Copy the data below word for word, keeping every line the same.

★ ★ ★ ★

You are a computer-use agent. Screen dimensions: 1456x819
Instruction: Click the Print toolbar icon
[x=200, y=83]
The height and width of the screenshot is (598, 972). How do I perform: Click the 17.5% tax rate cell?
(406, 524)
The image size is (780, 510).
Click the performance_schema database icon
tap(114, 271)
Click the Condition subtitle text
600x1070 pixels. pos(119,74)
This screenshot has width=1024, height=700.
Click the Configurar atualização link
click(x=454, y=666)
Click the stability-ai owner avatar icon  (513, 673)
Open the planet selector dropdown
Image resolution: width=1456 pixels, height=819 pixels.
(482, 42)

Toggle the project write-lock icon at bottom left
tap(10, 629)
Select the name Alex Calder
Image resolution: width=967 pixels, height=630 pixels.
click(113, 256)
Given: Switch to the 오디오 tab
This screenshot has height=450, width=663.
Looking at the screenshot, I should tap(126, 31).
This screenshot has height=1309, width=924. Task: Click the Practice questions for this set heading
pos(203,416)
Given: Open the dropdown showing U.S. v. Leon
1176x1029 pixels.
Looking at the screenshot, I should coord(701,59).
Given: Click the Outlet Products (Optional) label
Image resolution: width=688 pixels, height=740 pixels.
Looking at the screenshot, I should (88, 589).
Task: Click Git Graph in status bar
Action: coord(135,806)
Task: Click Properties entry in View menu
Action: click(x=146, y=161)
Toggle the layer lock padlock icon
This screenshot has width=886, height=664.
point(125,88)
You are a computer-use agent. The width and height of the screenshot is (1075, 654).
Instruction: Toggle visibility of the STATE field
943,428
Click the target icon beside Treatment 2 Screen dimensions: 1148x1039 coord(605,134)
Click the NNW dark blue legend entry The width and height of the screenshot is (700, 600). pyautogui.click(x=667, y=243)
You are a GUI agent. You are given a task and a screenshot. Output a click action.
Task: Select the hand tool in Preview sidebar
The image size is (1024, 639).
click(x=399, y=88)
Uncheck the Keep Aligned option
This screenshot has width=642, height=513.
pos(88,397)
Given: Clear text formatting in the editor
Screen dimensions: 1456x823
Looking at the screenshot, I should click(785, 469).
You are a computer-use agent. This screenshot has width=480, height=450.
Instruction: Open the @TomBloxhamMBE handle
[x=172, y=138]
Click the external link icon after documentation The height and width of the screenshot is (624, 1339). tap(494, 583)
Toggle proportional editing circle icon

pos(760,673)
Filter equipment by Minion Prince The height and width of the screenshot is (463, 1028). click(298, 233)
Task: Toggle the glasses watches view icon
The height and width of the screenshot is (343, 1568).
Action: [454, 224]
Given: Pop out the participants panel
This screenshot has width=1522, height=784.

★ ★ ★ ★

# COMPLETED EXERCISE:
You are a computer-use agent. Screen dimensions: 1456x819
Instruction: Click the Print toolbar icon
[x=200, y=83]
The height and width of the screenshot is (598, 972). How do I perform: Click the 17.5% tax rate cell?
(406, 524)
The image size is (780, 510).
Click the performance_schema database icon
tap(114, 271)
Click the Condition subtitle text
600x1070 pixels. pos(119,74)
This screenshot has width=1024, height=700.
Click the Configurar atualização link
click(x=454, y=666)
Click the stability-ai owner avatar icon  (513, 673)
Open the planet selector dropdown
Image resolution: width=1456 pixels, height=819 pixels.
(482, 42)

Toggle the project write-lock icon at bottom left
tap(10, 629)
Select the name Alex Calder
Image resolution: width=967 pixels, height=630 pixels.
click(113, 256)
Given: Switch to the 오디오 tab
This screenshot has height=450, width=663.
Looking at the screenshot, I should tap(126, 31).
This screenshot has height=1309, width=924. Task: Click the Practice questions for this set heading
pos(203,416)
Given: Open the dropdown showing U.S. v. Leon
1176x1029 pixels.
Looking at the screenshot, I should coord(701,59).
Given: Click the Outlet Products (Optional) label
Image resolution: width=688 pixels, height=740 pixels.
Looking at the screenshot, I should (88, 589).
Task: Click Git Graph in status bar
Action: coord(135,806)
Task: Click Properties entry in View menu
Action: click(x=146, y=161)
Toggle the layer lock padlock icon
This screenshot has width=886, height=664.
point(125,88)
You are a computer-use agent. The width and height of the screenshot is (1075, 654).
Instruction: Toggle visibility of the STATE field
943,428
Click the target icon beside Treatment 2 Screen dimensions: 1148x1039 coord(605,134)
Click the NNW dark blue legend entry The width and height of the screenshot is (700, 600). pyautogui.click(x=667, y=243)
You are a GUI agent. You are given a task and a screenshot. Output a click action.
Task: Select the hand tool in Preview sidebar
The image size is (1024, 639).
click(x=399, y=88)
Uncheck the Keep Aligned option
This screenshot has width=642, height=513.
pos(88,397)
Given: Clear text formatting in the editor
Screen dimensions: 1456x823
Looking at the screenshot, I should click(785, 469).
You are a computer-use agent. This screenshot has width=480, height=450.
Instruction: Open the @TomBloxhamMBE handle
[x=172, y=138]
Click the external link icon after documentation The height and width of the screenshot is (624, 1339). tap(494, 583)
Toggle proportional editing circle icon

pos(760,673)
Filter equipment by Minion Prince The height and width of the screenshot is (463, 1028). click(298, 233)
Task: Toggle the glasses watches view icon
The height and width of the screenshot is (343, 1568).
Action: [454, 224]
Given: Pop out the participants panel
This screenshot has width=1522, height=784.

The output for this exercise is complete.